INSTRUCTIONS TO FOLLOW: Rewrite the items with "sidebar menu" swapped for "side panel" and everything else unchanged, leaving out the pictures.

DATA SUPPLIED:

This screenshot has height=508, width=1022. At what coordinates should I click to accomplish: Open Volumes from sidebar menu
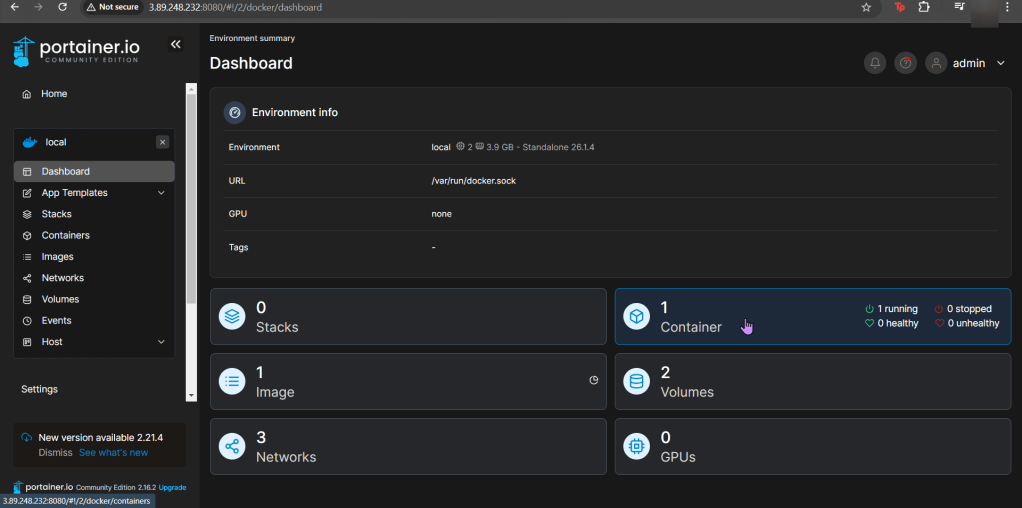click(x=60, y=299)
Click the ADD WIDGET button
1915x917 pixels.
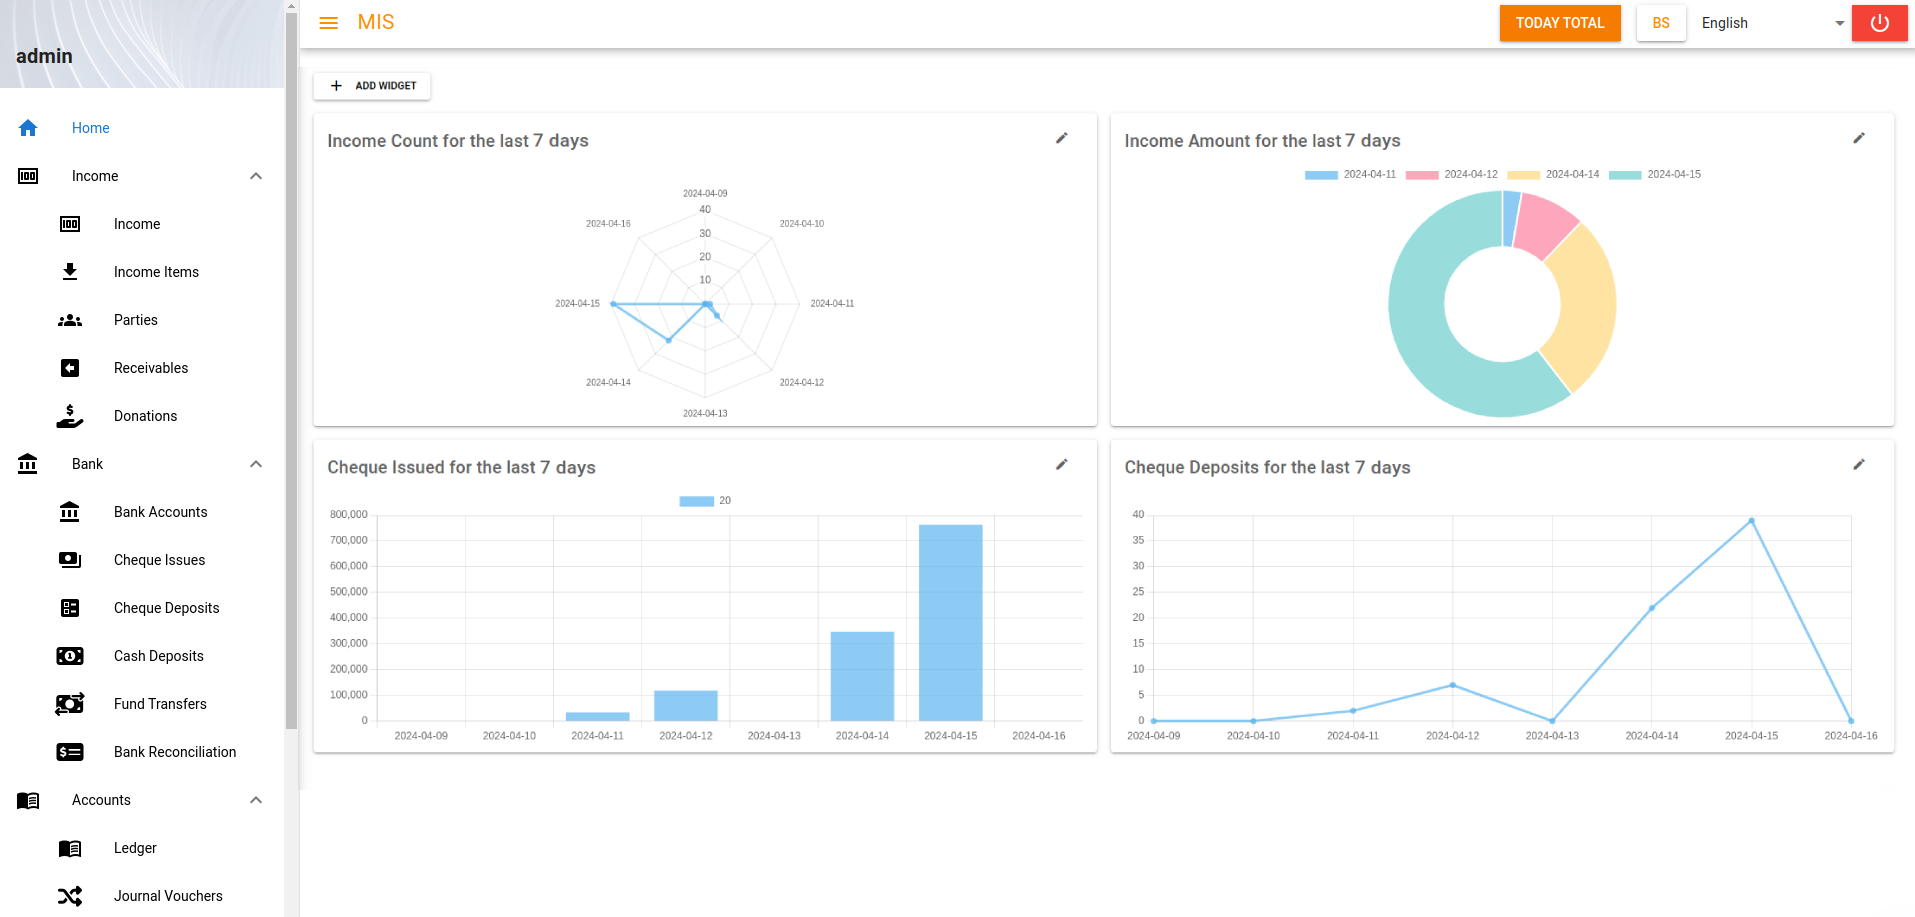click(x=372, y=86)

ANSWER IN FULL:
This screenshot has height=508, width=1022. At what coordinates should I click to accomplish: Open Volumes from side panel
click(x=60, y=299)
Click the ADD WIDGET button
1915x917 pixels.
click(x=372, y=86)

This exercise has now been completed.